What to do.
Nothing outside the range is wanted. Repeat exactly the lines below from the one with "Lastest news [link] (61, 1808)" through the one with "Partners [link] (49, 1379)".

(Pixel coordinate grounding data)
● ● ● ●

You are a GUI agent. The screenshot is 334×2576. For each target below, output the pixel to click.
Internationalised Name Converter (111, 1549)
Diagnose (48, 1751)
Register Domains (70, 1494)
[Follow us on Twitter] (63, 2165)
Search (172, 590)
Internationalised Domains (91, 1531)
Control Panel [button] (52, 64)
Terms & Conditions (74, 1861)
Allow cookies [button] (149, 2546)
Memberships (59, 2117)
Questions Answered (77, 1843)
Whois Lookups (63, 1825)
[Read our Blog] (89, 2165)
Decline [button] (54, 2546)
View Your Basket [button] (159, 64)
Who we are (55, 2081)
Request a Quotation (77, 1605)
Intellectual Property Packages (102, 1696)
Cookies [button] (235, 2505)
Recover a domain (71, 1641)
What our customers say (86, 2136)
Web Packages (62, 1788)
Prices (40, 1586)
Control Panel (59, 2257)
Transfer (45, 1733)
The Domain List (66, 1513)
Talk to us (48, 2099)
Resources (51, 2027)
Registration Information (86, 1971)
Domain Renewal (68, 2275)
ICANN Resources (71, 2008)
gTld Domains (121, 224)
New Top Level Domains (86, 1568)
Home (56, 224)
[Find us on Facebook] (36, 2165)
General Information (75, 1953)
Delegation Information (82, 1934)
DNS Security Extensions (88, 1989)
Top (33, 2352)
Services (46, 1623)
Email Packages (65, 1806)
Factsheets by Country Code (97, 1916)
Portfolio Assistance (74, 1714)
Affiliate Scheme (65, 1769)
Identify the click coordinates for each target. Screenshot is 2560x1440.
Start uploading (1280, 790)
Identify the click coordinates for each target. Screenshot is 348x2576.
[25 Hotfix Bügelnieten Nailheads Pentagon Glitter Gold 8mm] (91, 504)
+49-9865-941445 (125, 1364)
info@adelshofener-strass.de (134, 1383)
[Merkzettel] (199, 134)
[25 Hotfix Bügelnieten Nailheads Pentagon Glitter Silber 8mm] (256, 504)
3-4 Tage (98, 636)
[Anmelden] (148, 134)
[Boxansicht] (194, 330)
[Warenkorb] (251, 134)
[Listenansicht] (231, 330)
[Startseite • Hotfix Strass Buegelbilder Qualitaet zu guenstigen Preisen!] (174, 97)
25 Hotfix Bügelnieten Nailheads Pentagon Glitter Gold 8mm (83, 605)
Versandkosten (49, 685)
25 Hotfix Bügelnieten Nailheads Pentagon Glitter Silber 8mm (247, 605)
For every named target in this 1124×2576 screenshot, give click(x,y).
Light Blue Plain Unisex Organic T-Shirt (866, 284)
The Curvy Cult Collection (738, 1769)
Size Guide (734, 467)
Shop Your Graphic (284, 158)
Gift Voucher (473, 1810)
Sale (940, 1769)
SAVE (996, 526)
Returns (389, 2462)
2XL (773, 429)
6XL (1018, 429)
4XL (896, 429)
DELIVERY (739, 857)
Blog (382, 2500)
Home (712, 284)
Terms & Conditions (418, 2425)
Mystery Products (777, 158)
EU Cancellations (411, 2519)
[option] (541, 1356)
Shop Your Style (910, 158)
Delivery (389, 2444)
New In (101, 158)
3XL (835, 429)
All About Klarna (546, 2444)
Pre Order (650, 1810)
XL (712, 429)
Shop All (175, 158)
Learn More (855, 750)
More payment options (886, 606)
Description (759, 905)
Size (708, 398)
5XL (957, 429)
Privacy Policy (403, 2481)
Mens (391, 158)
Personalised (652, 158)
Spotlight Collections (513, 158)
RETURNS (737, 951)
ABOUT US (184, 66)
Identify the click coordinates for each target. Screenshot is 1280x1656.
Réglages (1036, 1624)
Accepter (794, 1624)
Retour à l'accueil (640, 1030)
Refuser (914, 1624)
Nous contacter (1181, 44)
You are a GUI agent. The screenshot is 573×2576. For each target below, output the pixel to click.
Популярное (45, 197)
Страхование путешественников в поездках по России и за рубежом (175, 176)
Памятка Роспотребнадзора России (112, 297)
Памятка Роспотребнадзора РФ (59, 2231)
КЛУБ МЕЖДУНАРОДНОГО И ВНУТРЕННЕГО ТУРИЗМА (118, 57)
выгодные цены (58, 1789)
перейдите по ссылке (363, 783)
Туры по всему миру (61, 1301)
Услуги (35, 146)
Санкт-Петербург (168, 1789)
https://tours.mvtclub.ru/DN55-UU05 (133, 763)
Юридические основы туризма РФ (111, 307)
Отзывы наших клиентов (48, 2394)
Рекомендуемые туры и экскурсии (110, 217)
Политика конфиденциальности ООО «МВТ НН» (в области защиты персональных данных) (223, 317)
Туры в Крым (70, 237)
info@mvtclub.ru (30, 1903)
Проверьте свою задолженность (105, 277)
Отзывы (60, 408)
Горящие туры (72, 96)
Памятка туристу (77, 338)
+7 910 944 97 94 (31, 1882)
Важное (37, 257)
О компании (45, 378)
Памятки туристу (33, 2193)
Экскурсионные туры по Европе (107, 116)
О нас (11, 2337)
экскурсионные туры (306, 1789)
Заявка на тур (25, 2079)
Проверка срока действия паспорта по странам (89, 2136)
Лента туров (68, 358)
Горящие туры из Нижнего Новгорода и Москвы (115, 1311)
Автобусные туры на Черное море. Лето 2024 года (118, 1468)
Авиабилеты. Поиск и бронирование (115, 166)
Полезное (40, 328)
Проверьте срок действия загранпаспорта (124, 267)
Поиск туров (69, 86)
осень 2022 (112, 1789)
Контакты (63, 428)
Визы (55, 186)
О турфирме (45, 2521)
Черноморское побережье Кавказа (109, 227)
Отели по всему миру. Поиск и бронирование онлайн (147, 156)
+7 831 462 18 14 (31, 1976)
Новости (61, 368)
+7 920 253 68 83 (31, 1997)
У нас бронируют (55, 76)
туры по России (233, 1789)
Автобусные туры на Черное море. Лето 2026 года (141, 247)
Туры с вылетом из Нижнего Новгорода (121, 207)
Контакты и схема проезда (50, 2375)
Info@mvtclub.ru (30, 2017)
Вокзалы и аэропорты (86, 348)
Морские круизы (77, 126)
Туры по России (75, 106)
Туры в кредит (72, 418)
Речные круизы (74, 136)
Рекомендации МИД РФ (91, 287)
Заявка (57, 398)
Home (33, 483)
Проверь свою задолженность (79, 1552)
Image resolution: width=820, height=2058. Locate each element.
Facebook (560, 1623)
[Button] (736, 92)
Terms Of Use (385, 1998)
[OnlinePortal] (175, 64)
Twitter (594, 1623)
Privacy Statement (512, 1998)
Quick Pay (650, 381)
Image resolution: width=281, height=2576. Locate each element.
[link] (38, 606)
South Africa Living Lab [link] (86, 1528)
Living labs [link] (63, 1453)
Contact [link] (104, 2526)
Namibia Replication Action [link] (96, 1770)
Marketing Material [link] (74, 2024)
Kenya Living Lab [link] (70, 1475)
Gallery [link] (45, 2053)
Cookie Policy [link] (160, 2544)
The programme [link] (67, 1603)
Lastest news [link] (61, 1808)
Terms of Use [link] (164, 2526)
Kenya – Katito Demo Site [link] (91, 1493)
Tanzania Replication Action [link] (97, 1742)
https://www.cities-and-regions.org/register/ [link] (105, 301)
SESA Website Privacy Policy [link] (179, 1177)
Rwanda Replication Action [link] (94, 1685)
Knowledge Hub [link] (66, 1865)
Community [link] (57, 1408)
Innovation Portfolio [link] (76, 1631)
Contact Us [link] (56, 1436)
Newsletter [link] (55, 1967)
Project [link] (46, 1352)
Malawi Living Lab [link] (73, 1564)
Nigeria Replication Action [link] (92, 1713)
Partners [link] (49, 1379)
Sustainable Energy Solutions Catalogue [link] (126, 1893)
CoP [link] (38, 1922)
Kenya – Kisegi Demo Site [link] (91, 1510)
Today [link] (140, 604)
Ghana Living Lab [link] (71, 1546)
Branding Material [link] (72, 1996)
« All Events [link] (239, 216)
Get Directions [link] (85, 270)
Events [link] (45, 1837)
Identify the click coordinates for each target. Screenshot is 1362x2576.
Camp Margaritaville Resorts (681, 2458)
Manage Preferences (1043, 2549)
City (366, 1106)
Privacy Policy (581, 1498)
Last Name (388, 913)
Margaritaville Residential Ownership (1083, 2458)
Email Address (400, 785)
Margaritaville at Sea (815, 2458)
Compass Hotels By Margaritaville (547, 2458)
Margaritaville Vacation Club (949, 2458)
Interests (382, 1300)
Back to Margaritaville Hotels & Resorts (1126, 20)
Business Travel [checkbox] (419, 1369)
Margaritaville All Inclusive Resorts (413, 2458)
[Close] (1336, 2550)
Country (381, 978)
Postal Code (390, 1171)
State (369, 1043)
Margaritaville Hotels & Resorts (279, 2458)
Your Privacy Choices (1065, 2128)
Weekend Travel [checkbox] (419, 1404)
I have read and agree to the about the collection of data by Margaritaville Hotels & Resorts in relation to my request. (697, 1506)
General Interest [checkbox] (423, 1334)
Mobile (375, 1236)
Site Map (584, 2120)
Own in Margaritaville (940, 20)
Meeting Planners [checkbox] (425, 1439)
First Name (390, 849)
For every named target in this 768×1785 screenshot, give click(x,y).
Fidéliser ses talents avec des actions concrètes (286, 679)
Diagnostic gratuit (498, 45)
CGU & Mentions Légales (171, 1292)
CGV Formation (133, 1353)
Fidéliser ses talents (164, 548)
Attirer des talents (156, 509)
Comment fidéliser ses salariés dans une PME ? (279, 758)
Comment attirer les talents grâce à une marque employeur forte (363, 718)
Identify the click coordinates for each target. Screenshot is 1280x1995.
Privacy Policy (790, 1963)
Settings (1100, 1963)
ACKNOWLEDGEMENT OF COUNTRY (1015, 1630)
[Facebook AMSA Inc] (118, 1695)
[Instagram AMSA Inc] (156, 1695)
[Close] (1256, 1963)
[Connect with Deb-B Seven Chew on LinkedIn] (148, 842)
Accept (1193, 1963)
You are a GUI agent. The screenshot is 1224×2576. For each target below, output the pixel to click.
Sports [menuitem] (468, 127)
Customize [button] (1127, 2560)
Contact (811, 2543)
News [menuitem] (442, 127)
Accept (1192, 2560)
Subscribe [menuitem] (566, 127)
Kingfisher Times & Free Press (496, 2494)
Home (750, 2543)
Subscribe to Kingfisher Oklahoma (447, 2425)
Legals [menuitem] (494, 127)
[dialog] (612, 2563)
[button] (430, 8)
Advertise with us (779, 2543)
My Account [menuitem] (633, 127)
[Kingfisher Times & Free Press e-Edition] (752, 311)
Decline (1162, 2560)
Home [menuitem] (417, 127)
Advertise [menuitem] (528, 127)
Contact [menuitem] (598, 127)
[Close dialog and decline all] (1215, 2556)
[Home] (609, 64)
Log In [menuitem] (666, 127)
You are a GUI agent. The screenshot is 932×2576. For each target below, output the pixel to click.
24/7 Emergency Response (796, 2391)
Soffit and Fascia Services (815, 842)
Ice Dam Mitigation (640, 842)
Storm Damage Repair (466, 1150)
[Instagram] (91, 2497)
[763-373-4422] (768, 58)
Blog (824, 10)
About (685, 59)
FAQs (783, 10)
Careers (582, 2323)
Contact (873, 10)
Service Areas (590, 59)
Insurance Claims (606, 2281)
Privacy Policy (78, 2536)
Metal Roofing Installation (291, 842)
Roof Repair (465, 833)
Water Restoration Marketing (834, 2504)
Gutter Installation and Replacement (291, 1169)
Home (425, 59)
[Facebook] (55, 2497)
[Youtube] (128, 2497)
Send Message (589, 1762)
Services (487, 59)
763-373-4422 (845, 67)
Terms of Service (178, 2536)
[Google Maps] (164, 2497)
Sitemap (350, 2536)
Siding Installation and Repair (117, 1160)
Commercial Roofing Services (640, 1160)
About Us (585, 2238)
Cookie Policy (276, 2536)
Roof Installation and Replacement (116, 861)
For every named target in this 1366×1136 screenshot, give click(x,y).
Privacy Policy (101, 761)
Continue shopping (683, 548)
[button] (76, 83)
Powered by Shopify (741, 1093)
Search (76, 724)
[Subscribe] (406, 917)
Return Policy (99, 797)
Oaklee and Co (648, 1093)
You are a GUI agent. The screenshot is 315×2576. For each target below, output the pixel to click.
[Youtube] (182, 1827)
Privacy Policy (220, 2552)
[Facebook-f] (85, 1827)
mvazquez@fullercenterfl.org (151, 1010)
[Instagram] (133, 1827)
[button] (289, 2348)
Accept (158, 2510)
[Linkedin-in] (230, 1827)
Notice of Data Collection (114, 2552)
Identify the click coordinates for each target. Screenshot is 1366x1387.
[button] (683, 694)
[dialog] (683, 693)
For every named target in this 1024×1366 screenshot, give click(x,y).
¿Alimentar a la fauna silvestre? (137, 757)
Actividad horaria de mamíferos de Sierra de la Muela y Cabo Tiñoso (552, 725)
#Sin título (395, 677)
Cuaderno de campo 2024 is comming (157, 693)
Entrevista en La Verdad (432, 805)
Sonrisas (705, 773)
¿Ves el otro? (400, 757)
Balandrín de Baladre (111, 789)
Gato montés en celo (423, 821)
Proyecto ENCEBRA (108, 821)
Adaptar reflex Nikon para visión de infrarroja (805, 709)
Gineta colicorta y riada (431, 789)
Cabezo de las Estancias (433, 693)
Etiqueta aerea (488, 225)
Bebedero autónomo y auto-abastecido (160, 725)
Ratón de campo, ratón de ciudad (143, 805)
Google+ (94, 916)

● ● ● ●

Response to this task.
Lastest news [link] (61, 1808)
Terms of Use [link] (164, 2526)
Kenya – Katito Demo Site [link] (91, 1493)
Tanzania Replication Action [link] (97, 1742)
https://www.cities-and-regions.org/register/ [link] (105, 301)
SESA Website Privacy Policy [link] (179, 1177)
Rwanda Replication Action [link] (94, 1685)
Knowledge Hub [link] (66, 1865)
Community [link] (57, 1408)
Innovation Portfolio [link] (76, 1631)
Contact Us [link] (56, 1436)
Newsletter [link] (55, 1967)
Project [link] (46, 1352)
Malawi Living Lab [link] (73, 1564)
Nigeria Replication Action [link] (92, 1713)
Partners [link] (49, 1379)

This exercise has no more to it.